Extract each line of the listing that contains the string "perform".
* BEGIN THE RECORDS *
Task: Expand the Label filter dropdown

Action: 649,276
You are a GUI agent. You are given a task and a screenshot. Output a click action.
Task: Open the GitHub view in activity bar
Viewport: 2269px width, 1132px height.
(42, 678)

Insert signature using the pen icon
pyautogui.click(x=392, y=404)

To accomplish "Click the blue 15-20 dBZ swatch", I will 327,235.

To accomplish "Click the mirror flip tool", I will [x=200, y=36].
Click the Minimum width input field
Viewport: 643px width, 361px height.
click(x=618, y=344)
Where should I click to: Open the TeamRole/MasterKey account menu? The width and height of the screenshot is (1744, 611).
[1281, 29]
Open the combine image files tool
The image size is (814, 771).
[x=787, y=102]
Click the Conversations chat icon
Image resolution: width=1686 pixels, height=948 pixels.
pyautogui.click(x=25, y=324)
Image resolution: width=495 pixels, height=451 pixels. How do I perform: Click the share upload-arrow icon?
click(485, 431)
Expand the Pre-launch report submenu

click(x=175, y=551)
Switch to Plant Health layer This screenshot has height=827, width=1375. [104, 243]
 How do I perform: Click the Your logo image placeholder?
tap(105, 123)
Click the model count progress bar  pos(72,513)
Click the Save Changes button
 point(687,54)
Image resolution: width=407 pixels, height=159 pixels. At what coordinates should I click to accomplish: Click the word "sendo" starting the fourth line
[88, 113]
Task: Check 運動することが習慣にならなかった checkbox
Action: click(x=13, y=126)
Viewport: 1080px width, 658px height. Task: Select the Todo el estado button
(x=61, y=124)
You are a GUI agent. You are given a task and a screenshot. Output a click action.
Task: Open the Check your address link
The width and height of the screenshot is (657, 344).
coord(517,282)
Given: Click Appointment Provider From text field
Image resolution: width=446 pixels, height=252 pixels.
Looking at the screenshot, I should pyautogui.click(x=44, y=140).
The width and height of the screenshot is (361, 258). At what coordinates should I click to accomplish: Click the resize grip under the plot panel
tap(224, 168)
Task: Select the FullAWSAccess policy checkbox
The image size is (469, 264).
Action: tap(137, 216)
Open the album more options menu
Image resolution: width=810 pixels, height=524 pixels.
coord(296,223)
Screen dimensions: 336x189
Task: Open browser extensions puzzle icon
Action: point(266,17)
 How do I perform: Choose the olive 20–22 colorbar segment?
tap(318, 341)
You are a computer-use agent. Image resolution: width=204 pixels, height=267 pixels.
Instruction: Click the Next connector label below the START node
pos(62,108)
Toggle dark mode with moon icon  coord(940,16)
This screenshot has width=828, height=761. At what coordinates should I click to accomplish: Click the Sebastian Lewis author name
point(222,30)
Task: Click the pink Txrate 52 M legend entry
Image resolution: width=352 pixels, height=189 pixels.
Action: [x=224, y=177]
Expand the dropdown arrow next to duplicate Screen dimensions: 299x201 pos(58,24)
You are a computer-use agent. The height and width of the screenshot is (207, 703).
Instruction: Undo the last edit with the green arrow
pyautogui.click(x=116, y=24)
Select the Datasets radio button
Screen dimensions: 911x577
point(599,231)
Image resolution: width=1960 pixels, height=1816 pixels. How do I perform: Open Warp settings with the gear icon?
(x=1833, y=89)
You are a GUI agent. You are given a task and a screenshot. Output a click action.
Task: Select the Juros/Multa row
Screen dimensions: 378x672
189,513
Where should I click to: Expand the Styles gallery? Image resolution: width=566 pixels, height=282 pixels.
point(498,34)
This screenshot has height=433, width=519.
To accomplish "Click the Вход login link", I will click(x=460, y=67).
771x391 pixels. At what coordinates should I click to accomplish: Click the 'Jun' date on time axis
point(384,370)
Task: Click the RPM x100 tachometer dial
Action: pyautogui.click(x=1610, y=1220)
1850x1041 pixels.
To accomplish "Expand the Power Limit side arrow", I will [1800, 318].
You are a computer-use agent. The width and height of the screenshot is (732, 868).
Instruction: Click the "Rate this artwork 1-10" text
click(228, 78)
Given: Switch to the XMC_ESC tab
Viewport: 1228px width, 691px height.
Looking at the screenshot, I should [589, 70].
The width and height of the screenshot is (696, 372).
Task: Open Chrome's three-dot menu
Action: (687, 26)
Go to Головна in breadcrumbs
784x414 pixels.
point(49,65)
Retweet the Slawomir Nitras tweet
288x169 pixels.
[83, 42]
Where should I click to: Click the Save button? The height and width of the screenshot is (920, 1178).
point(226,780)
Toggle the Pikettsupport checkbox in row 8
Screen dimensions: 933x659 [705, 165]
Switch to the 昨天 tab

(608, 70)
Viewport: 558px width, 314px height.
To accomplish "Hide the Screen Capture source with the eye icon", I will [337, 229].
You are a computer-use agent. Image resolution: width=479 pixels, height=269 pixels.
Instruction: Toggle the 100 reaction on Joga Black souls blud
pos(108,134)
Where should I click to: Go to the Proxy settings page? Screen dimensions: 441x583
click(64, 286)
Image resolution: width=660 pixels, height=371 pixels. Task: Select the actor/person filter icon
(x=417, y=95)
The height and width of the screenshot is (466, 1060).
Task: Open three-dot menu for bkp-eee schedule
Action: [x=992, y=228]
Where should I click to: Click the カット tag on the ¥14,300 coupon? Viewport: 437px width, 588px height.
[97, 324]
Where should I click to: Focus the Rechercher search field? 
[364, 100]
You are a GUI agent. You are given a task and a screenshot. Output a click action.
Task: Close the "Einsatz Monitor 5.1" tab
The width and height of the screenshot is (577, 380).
* END THE RECORDS *
TASK OUTPUT:
Image resolution: width=495 pixels, height=451 pixels. How do I perform: Click the share upload-arrow icon?
 How do I perform: Click the Your logo image placeholder?
 How do I perform: Choose the olive 20–22 colorbar segment?
Image resolution: width=1960 pixels, height=1816 pixels. How do I perform: Open Warp settings with the gear icon?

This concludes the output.